A devoted Catholic, Kelly argued for educational concessions for Catholics in the province. Kelly had been in Dublin when Daniel O'Connell won his campaign for Catholic Emancipation in Great Britain, and tension over the place of Catholics in the British Empire also arose in Charlottetown. In 1870, the Liberal government of the province was split over whether or not to publicly fund St. Dunstan's College, a Catholic school. Kelly, strongly in favour of a separate school system, left the Liberal party over the issue, in spite of the fact that current Liberal leader Robert Poore Haythorne was also a supporter. Kelly, along with six other Liberal party Catholics, joined James Colledge Pope's Tories. The defection brought the Tories to power. Pope rewarded Kelly by giving him the position of Chief Commissioner of Crown Lands, a post he kept for two years, and regained through 1875 to 1876, until the school issue cost Pope his control of the House.

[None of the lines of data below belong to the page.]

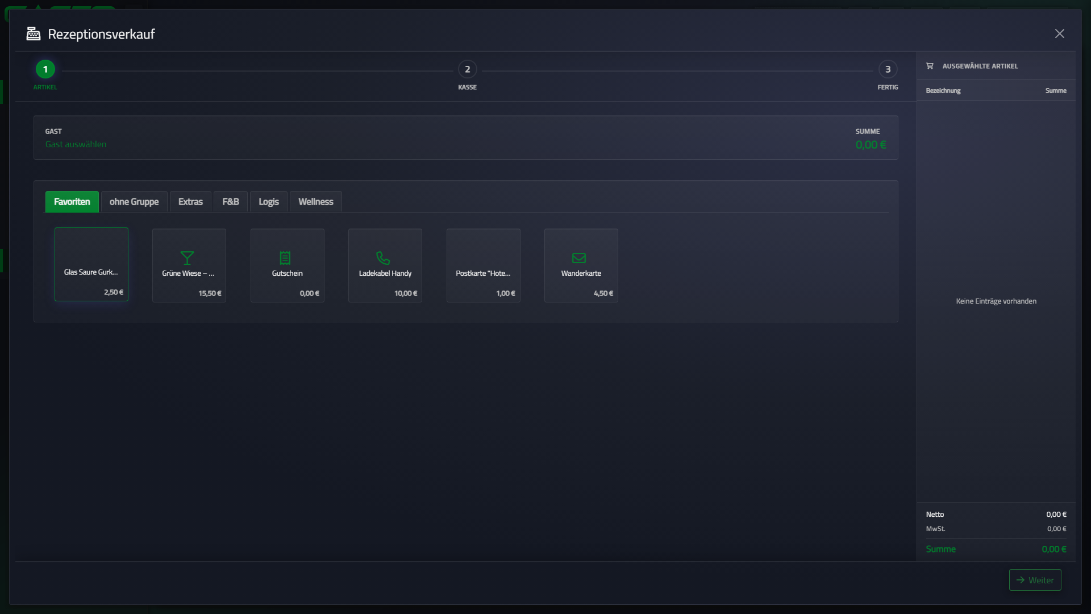Click the cash register icon beside Rezeptionsverkauf

coord(34,34)
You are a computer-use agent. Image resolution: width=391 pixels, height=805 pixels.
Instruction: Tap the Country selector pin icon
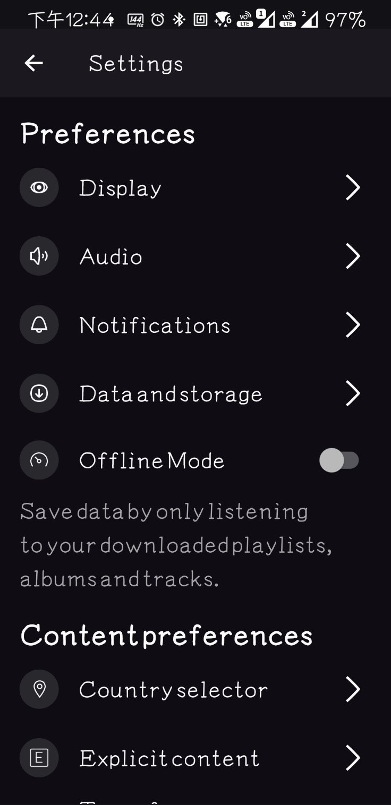click(39, 689)
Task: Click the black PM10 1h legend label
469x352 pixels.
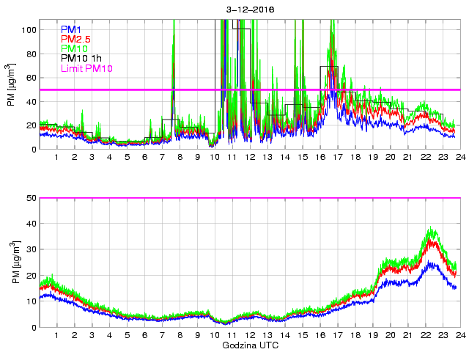Action: (x=80, y=58)
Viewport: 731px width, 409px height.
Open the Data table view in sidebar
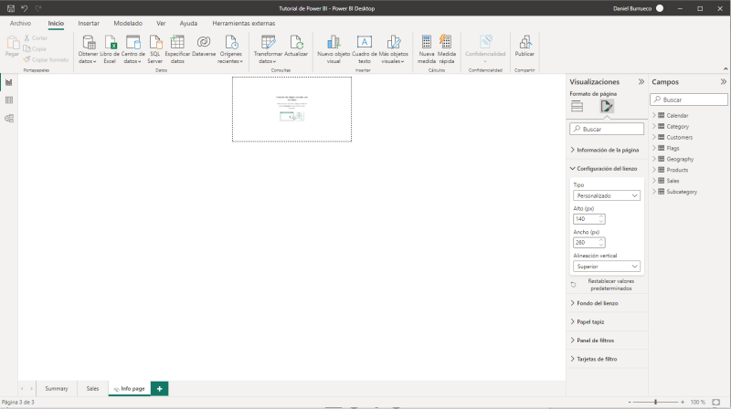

Kelly, like most of his former Liberal colleagues, opposed Confederation. Even though the Tories were seen as less hostile to Confederation, Kelly and Pope (a delegate at the Charlottetown Conference) both voted for the 1866 "no terms" resolution in response to the Quebec Conference. Both politicians also voted for the "better terms" resolution in 1873, by which time Confederation had come to be viewed both as an economic necessity, and as a benefit for Prince Edward Island's Catholics. Pope and Kelly won their better terms, as the government in Ottawa increased their annual subsidy offer by $25 000. Prince Edward Island joined Confederation July 1 of that year.

Kelly also supported land reform legislation, a Liberal position with popular support.

==Death==
Kelly died in 1879, at the age of seventy-six. Tory Donald A. MacDonald replaced his Assembly seat in a May by-election.

His son Lucius later represented 3rd Queens in the provincial assembly.